= WHAT IS BEING ASKED =
Scan the records for lines with the string "will". Say how many there are, and add nothing.

= INFORMATION SHOWN =
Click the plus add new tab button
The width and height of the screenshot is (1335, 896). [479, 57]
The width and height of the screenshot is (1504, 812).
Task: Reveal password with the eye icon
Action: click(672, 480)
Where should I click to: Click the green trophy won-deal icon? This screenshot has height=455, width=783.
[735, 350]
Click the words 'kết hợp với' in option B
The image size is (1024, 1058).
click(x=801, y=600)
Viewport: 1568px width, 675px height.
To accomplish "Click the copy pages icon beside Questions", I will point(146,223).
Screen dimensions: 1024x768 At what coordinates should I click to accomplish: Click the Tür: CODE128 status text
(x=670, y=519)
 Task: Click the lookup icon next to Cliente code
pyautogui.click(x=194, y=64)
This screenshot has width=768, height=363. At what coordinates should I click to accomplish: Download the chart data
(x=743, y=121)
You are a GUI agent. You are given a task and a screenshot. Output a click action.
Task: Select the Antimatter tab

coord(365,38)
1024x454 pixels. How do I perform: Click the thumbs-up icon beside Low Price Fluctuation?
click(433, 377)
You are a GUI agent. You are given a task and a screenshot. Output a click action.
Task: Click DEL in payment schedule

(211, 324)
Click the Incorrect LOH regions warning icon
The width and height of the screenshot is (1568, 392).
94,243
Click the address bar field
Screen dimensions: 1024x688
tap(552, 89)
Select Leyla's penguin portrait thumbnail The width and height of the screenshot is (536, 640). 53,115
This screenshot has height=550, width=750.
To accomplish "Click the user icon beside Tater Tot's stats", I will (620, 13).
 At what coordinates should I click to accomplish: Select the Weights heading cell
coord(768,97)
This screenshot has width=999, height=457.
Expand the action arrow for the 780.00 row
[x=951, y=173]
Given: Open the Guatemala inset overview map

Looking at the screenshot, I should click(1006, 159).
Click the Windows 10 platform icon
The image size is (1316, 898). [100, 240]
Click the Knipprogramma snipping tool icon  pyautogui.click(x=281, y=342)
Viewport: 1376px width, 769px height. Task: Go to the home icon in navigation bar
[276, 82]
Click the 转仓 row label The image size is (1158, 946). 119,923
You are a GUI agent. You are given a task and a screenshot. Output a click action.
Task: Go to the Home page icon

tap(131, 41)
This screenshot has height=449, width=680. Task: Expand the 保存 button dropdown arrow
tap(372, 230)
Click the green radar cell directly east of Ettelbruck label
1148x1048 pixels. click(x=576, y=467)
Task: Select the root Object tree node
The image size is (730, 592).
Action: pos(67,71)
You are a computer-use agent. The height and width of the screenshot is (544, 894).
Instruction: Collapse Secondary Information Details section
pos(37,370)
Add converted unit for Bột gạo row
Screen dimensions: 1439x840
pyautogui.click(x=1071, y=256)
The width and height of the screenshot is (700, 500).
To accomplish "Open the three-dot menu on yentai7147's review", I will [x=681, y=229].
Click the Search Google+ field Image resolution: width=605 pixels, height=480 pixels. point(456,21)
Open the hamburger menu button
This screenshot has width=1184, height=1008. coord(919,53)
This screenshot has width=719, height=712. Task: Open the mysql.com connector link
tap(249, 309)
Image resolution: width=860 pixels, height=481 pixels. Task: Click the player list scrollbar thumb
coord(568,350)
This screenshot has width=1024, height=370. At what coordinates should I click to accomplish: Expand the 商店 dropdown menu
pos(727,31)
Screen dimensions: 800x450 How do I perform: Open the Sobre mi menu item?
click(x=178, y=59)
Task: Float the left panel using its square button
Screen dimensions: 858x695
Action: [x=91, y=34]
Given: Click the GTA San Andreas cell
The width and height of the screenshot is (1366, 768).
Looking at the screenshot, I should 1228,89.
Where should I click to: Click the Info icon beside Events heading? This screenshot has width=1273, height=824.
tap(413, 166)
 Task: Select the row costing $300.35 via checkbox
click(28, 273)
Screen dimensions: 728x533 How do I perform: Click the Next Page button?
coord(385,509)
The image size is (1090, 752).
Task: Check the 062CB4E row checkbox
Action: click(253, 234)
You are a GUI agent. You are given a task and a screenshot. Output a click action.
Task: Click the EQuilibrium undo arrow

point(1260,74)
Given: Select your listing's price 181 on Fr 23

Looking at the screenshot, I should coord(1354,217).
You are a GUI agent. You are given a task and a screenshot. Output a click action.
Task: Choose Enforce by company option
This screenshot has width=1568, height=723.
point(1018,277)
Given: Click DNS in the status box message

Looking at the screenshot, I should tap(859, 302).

= RESPONSE AREA =
3